Klassik vs. Moderne: Rapide im Doppelpack
Mit Aston Martin assoziiert man schnittige Sportwagen. Doch die Briten haben auch eine sportive Limousine im Angebot, die über eine lange Tradition verfügt. Zeit für eine Begegnung des Fünf-Meter-Riesen mit dem Ur-Rapide.

Großer Viertürer, einhundert Prozent Oberklasse-Ausstrahlung, sonor-schnaubender Sound – jetzt darf gerätselt werden. Dass der oberflächlich Autointeressierte diese Limousine namens Rapide aus dem Hause Aston Martin identifiziert, ist ähnlich wahrscheinlich wie die Chance, auf freier Wildbahn überhaupt einmal einem Exemplar zu begegnen. Denn es wurden nur 55 Fahrzeuge dieses raren Briten gebaut, der durch seine waagerecht angebrachten Scheinwerfer („Chinese Eyes“) recht markant auftritt.

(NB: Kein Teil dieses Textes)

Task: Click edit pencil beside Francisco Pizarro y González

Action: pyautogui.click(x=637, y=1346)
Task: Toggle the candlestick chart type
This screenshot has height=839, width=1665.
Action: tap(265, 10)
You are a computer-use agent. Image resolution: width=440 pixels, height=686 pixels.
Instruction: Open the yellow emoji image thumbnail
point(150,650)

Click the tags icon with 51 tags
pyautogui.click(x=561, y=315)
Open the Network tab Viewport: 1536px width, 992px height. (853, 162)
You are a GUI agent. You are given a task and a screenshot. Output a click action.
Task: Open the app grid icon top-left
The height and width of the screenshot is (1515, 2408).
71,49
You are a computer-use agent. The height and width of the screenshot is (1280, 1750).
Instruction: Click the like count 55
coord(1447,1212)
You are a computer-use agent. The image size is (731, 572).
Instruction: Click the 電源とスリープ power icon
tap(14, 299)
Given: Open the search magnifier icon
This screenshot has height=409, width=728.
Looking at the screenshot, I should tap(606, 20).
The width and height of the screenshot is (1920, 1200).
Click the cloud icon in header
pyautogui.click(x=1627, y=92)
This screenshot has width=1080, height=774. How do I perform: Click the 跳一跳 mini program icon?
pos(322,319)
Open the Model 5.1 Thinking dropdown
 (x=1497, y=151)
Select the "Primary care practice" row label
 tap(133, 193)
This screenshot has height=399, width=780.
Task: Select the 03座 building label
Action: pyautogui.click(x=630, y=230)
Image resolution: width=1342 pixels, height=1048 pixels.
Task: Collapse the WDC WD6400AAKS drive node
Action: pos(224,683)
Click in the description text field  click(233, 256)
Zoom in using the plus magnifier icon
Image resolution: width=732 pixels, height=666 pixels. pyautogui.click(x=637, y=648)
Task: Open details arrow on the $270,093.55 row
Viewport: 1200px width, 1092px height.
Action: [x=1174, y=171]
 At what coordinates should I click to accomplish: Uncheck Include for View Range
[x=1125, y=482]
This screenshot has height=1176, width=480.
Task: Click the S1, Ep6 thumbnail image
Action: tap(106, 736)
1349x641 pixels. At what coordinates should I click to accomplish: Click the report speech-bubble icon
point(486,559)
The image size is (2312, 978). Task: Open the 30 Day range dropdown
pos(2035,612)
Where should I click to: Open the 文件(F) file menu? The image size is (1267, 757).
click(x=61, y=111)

Unter der auffällig gestreckten Motorhaube arbeitet der vom polnischen Ingenieur Tadek Marek überarbeitete, inzwischen auf vier Liter Hubraum gebrachte Reihensechszylinder (Lagonda-Motor) – ein Aggregat, das ursprünglich von Walter Owen Bentley entwickelt wurde. Eine wahrlich nette Idee von David Brown, auf der Basis eines veritablen Sportwagens eine Familienkutsche auf die Räder zu stellen.
Und er kam damit Maserati zwei Jahre zuvor – die Italiener verfolgten mit dem Quattroporte ein ähnliches Konzept in den frühen Sechzigern. Allerdings war der Rapide mit rund 57.000 Mark hierzulande ziemlich teuer. Maserati bot seinen Quattroporte trotz zweier Zylinder mehr für 49.500 Mark an. Nur um die Verhältnisse einmal klarzustellen: Ein maximal luxuriöses Mercedes 300 SE Cabriolet war 1964 für 33.350 Mark zu ergattern. Kein Wunder, dass der auf Wunsch von David Brown als Lagonda vermarktete Rapide nach so wenigen Exemplaren eingestellt wurde.
Genießen wir eine Ausfahrt mit dem Ur-Rapide. Auf der Website www.lagonda-rapide.com darf der stolze Rapide-User in einer Datenbank nachschauen, was sein Fahrzeug im Laufe seines inzwischen schon langen Lebens alles mitgemacht hat. Dort kann man beispielsweise nachlesen, dass unsere Leihgabe vom niederländischen Raritäten-Händler Houtkamp bereits eine Lenkrad-Verpflanzung über sich ergehen lassen musste und mittlerweile linksgesteuert durch die Lande rollt. Das macht es zumindest dem ungeübten Fahrer britischen Kulturguts etwas leichter, auf die Wurzelholz-Massen zu blicken, die das mächtige Armaturenbrett zieren.
Der umgerechnet 239 PS starke Vierliter hat keine Probleme, die trotz Aluminium-Einsatz 1,7 Tonnen wiegende Limousine wuchtig in Fahrt zu bringen. Mit der Drehmomentkeule aus dem Touren-Keller schiebt der fast quadratische Sechszylinder mächtig an und schlägt sonor-wummernde Töne an. Etwas behäbig findet der Schalthebel des manuellen Viergang-Getriebes seinen Weg in die richtigen Gassen. Immerhin weilt man bequem auf den dick gepolsterten Rindshaut-Fauteuils.